> EXERCISE AIM: Transcribe every line of the entries exactly.
━━ RECORDS FOR PROCESSING ━━
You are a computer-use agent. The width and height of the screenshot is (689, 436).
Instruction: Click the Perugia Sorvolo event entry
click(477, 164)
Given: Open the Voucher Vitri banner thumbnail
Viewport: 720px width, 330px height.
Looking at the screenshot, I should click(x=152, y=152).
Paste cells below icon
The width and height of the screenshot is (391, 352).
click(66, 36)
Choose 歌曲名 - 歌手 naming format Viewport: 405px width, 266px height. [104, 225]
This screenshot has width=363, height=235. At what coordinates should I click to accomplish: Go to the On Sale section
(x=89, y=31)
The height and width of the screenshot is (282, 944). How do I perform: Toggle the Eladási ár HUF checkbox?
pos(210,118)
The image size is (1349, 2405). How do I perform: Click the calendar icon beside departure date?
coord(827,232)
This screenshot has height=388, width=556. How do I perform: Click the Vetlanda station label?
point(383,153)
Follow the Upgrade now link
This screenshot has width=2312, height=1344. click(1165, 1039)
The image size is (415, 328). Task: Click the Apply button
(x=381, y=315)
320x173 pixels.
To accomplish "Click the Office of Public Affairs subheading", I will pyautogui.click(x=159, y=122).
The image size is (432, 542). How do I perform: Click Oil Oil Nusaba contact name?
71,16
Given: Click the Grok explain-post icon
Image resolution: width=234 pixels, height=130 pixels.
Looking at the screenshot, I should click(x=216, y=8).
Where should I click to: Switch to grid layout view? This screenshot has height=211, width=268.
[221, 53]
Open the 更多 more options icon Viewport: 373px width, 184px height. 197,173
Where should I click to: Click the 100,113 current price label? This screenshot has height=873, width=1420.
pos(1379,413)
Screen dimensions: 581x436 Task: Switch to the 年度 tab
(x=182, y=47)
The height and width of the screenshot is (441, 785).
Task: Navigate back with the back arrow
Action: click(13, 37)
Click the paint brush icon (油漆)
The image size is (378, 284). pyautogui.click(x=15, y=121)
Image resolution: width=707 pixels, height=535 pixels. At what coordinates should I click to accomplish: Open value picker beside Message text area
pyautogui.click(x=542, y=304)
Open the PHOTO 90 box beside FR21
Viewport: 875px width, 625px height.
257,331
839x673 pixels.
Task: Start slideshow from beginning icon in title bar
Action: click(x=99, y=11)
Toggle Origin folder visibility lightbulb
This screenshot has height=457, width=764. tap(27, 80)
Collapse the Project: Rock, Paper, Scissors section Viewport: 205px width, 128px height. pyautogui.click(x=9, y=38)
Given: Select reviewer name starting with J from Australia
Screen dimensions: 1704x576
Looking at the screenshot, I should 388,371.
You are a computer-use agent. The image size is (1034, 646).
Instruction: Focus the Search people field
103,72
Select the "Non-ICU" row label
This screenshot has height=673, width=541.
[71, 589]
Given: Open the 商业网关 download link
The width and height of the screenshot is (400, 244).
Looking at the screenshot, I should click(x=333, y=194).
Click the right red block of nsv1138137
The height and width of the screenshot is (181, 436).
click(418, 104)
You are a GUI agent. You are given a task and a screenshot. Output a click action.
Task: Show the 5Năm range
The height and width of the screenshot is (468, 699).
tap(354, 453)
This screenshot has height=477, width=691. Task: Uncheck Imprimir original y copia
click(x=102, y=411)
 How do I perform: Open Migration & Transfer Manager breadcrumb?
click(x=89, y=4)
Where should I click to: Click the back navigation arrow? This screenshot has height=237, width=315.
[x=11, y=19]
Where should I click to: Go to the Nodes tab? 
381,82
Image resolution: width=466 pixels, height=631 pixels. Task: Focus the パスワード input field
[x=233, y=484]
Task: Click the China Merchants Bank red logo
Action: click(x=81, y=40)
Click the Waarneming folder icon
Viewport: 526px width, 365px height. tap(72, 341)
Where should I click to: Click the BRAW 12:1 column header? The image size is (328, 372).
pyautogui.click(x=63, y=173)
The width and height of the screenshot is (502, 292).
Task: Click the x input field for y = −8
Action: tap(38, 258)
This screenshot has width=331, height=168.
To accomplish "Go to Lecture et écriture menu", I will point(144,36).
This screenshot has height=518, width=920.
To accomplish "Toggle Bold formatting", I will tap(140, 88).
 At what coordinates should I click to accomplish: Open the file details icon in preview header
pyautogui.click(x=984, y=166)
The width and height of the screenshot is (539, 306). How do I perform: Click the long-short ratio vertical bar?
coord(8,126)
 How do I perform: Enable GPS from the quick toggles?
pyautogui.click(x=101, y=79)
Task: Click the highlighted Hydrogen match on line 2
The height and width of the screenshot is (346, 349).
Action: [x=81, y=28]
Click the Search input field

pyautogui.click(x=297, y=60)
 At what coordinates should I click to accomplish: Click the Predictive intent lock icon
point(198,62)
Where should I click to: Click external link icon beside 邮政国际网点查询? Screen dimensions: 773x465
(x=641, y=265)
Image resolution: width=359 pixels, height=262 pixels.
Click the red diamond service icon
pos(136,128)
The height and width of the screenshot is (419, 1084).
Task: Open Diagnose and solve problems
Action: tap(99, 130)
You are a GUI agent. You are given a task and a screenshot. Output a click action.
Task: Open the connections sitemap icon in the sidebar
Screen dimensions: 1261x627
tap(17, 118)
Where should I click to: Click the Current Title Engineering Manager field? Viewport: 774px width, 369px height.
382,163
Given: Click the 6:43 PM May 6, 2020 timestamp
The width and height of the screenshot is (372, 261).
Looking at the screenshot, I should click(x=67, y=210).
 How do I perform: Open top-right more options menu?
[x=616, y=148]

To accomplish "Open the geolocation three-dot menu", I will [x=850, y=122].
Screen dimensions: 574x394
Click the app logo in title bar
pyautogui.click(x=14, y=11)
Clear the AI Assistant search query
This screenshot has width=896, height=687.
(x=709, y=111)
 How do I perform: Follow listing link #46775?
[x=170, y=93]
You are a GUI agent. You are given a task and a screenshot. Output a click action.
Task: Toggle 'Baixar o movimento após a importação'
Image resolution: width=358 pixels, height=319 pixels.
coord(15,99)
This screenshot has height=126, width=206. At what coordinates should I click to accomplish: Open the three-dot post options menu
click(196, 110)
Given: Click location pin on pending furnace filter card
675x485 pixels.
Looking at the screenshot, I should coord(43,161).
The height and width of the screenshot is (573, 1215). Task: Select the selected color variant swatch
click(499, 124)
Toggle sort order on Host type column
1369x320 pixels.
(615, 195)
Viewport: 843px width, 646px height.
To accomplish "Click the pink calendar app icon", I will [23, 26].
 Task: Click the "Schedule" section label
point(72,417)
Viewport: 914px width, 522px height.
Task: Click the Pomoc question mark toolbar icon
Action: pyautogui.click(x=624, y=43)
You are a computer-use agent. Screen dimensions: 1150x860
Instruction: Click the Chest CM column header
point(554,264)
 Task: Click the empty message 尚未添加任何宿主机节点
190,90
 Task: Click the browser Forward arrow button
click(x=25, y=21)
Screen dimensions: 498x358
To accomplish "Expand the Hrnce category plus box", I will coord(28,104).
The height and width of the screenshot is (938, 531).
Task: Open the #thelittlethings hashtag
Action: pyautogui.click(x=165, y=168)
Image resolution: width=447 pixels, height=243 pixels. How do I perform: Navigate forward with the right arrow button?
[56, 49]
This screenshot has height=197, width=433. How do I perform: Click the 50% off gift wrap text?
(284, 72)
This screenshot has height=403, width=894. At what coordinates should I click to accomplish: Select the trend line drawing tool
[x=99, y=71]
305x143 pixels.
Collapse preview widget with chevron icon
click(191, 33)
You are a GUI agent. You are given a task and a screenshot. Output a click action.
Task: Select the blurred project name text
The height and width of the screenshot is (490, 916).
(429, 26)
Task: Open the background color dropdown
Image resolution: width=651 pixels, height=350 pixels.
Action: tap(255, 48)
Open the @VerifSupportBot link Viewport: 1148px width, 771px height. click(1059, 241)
━━━
> ANSWER BELOW:
You are a computer-use agent. The width and height of the screenshot is (689, 436).
Instruction: Click the Perugia Sorvolo event entry
click(477, 164)
Given: Open the Voucher Vitri banner thumbnail
Viewport: 720px width, 330px height.
Looking at the screenshot, I should click(x=152, y=152).
Paste cells below icon
The width and height of the screenshot is (391, 352).
click(66, 36)
Choose 歌曲名 - 歌手 naming format Viewport: 405px width, 266px height. [104, 225]
This screenshot has width=363, height=235. At what coordinates should I click to accomplish: Go to the On Sale section
(x=89, y=31)
The height and width of the screenshot is (282, 944). How do I perform: Toggle the Eladási ár HUF checkbox?
pos(210,118)
The image size is (1349, 2405). How do I perform: Click the calendar icon beside departure date?
coord(827,232)
This screenshot has height=388, width=556. How do I perform: Click the Vetlanda station label?
point(383,153)
Follow the Upgrade now link
This screenshot has width=2312, height=1344. click(1165, 1039)
The image size is (415, 328). Task: Click the Apply button
(x=381, y=315)
320x173 pixels.
To accomplish "Click the Office of Public Affairs subheading", I will pyautogui.click(x=159, y=122).
The image size is (432, 542). How do I perform: Click Oil Oil Nusaba contact name?
71,16
Given: Click the Grok explain-post icon
Image resolution: width=234 pixels, height=130 pixels.
Looking at the screenshot, I should click(x=216, y=8).
Where should I click to: Switch to grid layout view? This screenshot has height=211, width=268.
[221, 53]
Open the 更多 more options icon Viewport: 373px width, 184px height. 197,173
Where should I click to: Click the 100,113 current price label? This screenshot has height=873, width=1420.
pos(1379,413)
Screen dimensions: 581x436 Task: Switch to the 年度 tab
(x=182, y=47)
The height and width of the screenshot is (441, 785).
Task: Navigate back with the back arrow
Action: click(13, 37)
Click the paint brush icon (油漆)
The image size is (378, 284). pyautogui.click(x=15, y=121)
Image resolution: width=707 pixels, height=535 pixels. At what coordinates should I click to accomplish: Open value picker beside Message text area
pyautogui.click(x=542, y=304)
Open the PHOTO 90 box beside FR21
Viewport: 875px width, 625px height.
257,331
839x673 pixels.
Task: Start slideshow from beginning icon in title bar
Action: click(x=99, y=11)
Toggle Origin folder visibility lightbulb
This screenshot has height=457, width=764. tap(27, 80)
Collapse the Project: Rock, Paper, Scissors section Viewport: 205px width, 128px height. pyautogui.click(x=9, y=38)
Given: Select reviewer name starting with J from Australia
Screen dimensions: 1704x576
Looking at the screenshot, I should 388,371.
You are a computer-use agent. The image size is (1034, 646).
Instruction: Focus the Search people field
103,72
Select the "Non-ICU" row label
This screenshot has height=673, width=541.
[71, 589]
Given: Open the 商业网关 download link
The width and height of the screenshot is (400, 244).
Looking at the screenshot, I should click(x=333, y=194).
Click the right red block of nsv1138137
The height and width of the screenshot is (181, 436).
click(418, 104)
You are a GUI agent. You are given a task and a screenshot. Output a click action.
Task: Show the 5Năm range
The height and width of the screenshot is (468, 699).
tap(354, 453)
This screenshot has height=477, width=691. Task: Uncheck Imprimir original y copia
click(x=102, y=411)
 How do I perform: Open Migration & Transfer Manager breadcrumb?
click(x=89, y=4)
Where should I click to: Click the back navigation arrow? This screenshot has height=237, width=315.
[x=11, y=19]
Where should I click to: Go to the Nodes tab? 
381,82
Image resolution: width=466 pixels, height=631 pixels. Task: Focus the パスワード input field
[x=233, y=484]
Task: Click the China Merchants Bank red logo
Action: click(x=81, y=40)
Click the Waarneming folder icon
Viewport: 526px width, 365px height. tap(72, 341)
Where should I click to: Click the BRAW 12:1 column header? The image size is (328, 372).
pyautogui.click(x=63, y=173)
The width and height of the screenshot is (502, 292).
Task: Click the x input field for y = −8
Action: tap(38, 258)
This screenshot has width=331, height=168.
To accomplish "Go to Lecture et écriture menu", I will point(144,36).
This screenshot has height=518, width=920.
To accomplish "Toggle Bold formatting", I will tap(140, 88).
 At what coordinates should I click to accomplish: Open the file details icon in preview header
pyautogui.click(x=984, y=166)
The width and height of the screenshot is (539, 306). How do I perform: Click the long-short ratio vertical bar?
coord(8,126)
 How do I perform: Enable GPS from the quick toggles?
pyautogui.click(x=101, y=79)
Task: Click the highlighted Hydrogen match on line 2
The height and width of the screenshot is (346, 349).
Action: [x=81, y=28]
Click the Search input field

pyautogui.click(x=297, y=60)
 At what coordinates should I click to accomplish: Click the Predictive intent lock icon
point(198,62)
Where should I click to: Click external link icon beside 邮政国际网点查询? Screen dimensions: 773x465
(x=641, y=265)
Image resolution: width=359 pixels, height=262 pixels.
Click the red diamond service icon
pos(136,128)
The height and width of the screenshot is (419, 1084).
Task: Open Diagnose and solve problems
Action: tap(99, 130)
You are a GUI agent. You are given a task and a screenshot. Output a click action.
Task: Open the connections sitemap icon in the sidebar
Screen dimensions: 1261x627
tap(17, 118)
Where should I click to: Click the Current Title Engineering Manager field? Viewport: 774px width, 369px height.
382,163
Given: Click the 6:43 PM May 6, 2020 timestamp
The width and height of the screenshot is (372, 261).
Looking at the screenshot, I should click(x=67, y=210).
 How do I perform: Open top-right more options menu?
[x=616, y=148]

To accomplish "Open the geolocation three-dot menu", I will [x=850, y=122].
Screen dimensions: 574x394
Click the app logo in title bar
pyautogui.click(x=14, y=11)
Clear the AI Assistant search query
This screenshot has width=896, height=687.
(x=709, y=111)
 How do I perform: Follow listing link #46775?
[x=170, y=93]
You are a GUI agent. You are given a task and a screenshot. Output a click action.
Task: Toggle 'Baixar o movimento após a importação'
Image resolution: width=358 pixels, height=319 pixels.
coord(15,99)
This screenshot has height=126, width=206. At what coordinates should I click to accomplish: Open the three-dot post options menu
click(196, 110)
Given: Click location pin on pending furnace filter card
675x485 pixels.
Looking at the screenshot, I should coord(43,161).
The height and width of the screenshot is (573, 1215). Task: Select the selected color variant swatch
click(499, 124)
Toggle sort order on Host type column
1369x320 pixels.
(615, 195)
Viewport: 843px width, 646px height.
To accomplish "Click the pink calendar app icon", I will [23, 26].
 Task: Click the "Schedule" section label
point(72,417)
Viewport: 914px width, 522px height.
Task: Click the Pomoc question mark toolbar icon
Action: pyautogui.click(x=624, y=43)
You are a computer-use agent. Screen dimensions: 1150x860
Instruction: Click the Chest CM column header
point(554,264)
 Task: Click the empty message 尚未添加任何宿主机节点
190,90
 Task: Click the browser Forward arrow button
click(x=25, y=21)
Screen dimensions: 498x358
To accomplish "Expand the Hrnce category plus box", I will coord(28,104).
The height and width of the screenshot is (938, 531).
Task: Open the #thelittlethings hashtag
Action: pyautogui.click(x=165, y=168)
Image resolution: width=447 pixels, height=243 pixels. How do I perform: Navigate forward with the right arrow button?
[56, 49]
This screenshot has height=197, width=433. How do I perform: Click the 50% off gift wrap text?
(284, 72)
This screenshot has height=403, width=894. At what coordinates should I click to accomplish: Select the trend line drawing tool
[x=99, y=71]
305x143 pixels.
Collapse preview widget with chevron icon
click(191, 33)
You are a GUI agent. You are given a task and a screenshot. Output a click action.
Task: Select the blurred project name text
The height and width of the screenshot is (490, 916).
(429, 26)
Task: Open the background color dropdown
Image resolution: width=651 pixels, height=350 pixels.
Action: tap(255, 48)
Open the @VerifSupportBot link Viewport: 1148px width, 771px height. click(1059, 241)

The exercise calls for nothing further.